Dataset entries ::
^^^^
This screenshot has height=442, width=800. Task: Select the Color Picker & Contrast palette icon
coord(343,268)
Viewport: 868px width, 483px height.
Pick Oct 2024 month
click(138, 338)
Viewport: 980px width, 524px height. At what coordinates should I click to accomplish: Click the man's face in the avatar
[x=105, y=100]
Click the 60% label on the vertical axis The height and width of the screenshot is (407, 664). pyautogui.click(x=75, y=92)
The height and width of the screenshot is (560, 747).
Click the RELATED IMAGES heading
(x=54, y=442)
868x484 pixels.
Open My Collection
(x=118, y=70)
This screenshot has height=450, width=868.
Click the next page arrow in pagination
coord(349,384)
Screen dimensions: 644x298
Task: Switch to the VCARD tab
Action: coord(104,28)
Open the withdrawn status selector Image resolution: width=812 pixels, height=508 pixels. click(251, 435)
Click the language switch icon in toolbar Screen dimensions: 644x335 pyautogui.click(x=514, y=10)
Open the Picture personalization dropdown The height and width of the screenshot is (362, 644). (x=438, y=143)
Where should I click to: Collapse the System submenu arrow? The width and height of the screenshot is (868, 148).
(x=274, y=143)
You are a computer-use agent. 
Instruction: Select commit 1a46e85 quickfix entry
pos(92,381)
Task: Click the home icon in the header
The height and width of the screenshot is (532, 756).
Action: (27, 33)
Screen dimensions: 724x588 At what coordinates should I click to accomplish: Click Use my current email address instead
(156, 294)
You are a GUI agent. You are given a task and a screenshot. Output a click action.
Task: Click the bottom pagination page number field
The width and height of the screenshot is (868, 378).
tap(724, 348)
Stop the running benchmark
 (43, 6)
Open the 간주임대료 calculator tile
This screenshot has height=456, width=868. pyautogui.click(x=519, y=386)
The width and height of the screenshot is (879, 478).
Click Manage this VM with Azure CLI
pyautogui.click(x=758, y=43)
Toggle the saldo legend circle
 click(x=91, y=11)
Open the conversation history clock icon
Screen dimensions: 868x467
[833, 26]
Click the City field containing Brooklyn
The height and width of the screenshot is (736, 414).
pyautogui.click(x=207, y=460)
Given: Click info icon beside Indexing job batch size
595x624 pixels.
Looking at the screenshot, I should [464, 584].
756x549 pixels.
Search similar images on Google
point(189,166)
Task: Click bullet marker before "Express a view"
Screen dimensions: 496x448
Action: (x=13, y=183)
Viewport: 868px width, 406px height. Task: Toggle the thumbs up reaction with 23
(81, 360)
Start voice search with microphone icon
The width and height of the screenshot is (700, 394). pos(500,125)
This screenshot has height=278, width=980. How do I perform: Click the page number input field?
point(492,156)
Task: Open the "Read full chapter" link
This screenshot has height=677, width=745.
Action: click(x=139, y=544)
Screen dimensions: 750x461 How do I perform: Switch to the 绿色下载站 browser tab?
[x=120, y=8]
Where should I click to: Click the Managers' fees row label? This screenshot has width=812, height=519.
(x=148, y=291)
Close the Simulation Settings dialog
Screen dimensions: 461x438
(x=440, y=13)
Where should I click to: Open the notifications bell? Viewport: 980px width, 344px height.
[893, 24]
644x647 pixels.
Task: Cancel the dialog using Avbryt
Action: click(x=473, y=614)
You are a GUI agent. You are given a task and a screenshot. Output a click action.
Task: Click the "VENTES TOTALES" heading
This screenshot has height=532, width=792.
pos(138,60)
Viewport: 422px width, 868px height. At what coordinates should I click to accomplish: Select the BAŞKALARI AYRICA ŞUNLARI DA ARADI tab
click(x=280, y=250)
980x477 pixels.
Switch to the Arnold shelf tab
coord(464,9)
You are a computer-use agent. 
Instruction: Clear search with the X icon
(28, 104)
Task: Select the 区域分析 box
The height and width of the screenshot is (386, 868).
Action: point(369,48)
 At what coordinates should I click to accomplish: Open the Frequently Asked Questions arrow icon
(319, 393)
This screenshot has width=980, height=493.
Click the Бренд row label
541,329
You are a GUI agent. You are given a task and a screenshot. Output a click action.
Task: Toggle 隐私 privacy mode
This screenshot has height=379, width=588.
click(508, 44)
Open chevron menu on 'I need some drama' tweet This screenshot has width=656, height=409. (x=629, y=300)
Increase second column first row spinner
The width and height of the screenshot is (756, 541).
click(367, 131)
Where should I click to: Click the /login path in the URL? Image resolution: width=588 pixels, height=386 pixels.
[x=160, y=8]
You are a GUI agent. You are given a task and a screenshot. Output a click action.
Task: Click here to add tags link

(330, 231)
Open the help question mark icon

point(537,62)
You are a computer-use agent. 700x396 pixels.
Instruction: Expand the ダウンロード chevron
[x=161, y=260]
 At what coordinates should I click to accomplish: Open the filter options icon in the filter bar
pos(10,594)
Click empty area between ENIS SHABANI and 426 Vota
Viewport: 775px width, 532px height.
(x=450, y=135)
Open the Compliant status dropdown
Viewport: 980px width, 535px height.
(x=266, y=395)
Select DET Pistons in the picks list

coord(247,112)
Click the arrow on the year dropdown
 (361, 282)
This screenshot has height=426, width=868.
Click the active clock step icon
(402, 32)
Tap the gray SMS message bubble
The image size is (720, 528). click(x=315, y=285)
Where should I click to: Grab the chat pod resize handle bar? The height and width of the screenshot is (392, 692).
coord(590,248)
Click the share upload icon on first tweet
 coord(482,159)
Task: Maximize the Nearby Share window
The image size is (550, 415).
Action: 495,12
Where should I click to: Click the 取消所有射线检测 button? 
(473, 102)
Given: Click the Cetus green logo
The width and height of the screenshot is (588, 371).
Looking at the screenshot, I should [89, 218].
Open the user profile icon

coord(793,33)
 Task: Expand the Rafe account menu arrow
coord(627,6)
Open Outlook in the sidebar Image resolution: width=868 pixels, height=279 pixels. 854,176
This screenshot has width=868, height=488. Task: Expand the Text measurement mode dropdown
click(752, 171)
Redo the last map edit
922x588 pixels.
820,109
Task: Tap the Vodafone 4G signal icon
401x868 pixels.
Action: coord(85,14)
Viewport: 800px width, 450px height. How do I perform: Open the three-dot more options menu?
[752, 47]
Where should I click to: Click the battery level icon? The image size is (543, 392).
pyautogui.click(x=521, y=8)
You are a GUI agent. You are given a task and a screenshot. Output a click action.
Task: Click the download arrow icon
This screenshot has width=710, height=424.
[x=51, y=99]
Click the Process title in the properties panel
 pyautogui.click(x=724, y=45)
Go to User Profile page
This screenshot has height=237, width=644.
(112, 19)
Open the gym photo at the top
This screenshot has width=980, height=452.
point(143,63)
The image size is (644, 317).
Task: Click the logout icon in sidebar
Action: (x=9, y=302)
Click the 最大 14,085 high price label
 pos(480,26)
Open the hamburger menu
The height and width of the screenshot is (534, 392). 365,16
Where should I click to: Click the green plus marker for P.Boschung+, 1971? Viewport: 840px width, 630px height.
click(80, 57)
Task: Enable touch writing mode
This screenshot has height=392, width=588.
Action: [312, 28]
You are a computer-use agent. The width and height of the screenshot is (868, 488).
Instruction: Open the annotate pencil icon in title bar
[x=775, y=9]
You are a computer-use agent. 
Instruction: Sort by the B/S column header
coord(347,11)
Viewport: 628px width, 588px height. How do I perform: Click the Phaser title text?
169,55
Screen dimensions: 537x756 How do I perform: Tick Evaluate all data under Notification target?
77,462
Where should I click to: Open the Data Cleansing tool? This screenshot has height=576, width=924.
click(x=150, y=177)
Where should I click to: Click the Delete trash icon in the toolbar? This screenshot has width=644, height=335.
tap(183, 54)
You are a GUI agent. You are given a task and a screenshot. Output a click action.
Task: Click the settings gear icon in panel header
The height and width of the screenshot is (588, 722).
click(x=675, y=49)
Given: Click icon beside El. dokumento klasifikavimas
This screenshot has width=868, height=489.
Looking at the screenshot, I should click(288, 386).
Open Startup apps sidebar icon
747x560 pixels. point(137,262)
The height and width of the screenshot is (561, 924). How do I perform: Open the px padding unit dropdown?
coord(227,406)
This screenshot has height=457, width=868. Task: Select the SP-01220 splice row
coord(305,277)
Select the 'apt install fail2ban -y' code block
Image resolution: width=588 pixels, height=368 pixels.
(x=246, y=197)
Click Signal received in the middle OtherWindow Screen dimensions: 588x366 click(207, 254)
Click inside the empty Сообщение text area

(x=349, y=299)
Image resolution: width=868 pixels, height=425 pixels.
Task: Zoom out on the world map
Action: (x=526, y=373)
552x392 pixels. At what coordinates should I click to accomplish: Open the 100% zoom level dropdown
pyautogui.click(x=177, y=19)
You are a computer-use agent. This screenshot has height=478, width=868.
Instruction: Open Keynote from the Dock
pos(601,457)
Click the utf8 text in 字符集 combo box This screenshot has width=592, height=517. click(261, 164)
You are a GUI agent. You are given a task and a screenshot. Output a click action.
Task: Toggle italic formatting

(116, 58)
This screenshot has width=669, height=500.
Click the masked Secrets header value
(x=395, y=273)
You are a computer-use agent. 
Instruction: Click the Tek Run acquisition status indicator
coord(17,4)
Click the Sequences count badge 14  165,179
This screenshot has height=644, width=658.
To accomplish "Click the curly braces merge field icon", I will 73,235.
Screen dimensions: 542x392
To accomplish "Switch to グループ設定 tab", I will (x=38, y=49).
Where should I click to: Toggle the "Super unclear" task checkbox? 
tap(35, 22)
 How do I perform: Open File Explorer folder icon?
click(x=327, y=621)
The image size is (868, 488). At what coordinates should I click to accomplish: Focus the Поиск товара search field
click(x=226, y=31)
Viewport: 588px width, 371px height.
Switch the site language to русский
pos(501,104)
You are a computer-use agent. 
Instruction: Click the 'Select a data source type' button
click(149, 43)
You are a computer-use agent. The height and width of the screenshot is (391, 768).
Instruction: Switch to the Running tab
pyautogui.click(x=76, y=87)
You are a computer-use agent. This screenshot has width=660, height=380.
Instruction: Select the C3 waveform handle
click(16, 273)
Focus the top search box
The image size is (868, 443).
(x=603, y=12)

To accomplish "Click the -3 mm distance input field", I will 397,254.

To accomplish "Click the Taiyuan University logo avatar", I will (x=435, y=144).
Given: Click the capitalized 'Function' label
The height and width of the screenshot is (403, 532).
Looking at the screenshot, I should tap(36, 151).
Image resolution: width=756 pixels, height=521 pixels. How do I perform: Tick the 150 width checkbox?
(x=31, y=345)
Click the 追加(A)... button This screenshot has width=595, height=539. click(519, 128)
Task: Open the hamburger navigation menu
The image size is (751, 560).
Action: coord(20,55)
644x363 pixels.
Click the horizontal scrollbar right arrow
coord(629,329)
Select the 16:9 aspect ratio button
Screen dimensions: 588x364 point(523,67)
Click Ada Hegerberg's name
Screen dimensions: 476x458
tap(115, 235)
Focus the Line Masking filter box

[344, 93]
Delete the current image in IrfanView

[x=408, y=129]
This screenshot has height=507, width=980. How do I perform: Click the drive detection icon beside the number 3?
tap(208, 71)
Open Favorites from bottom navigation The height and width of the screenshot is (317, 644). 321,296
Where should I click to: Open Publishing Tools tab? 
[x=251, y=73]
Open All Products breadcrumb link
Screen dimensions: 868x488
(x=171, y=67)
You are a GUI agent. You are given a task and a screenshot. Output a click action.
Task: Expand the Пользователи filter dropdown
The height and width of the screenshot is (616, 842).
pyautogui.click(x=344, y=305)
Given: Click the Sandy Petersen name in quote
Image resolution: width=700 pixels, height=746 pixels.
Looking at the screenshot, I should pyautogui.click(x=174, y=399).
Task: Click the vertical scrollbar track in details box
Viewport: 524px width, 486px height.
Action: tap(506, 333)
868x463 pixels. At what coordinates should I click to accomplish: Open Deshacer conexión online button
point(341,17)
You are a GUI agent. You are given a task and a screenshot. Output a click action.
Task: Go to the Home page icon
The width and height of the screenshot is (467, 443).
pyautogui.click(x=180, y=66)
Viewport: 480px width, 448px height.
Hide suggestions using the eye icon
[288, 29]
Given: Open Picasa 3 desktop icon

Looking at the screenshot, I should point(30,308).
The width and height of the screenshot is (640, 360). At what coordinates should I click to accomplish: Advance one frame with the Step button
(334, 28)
^^^^
YOUR ASSIGNMENT :: Above are the entries. Copy exactly the part that opens with the line containing "Where should I click to: Click the green" and closes with the line containing "You are a computer-use agent. The width", and no more.

PROBLEM SOLUTION ::
Where should I click to: Click the green plus marker for P.Boschung+, 1971? Viewport: 840px width, 630px height.
click(80, 57)
Task: Enable touch writing mode
This screenshot has height=392, width=588.
Action: [312, 28]
You are a computer-use agent. The width and height of the screenshot is (868, 488).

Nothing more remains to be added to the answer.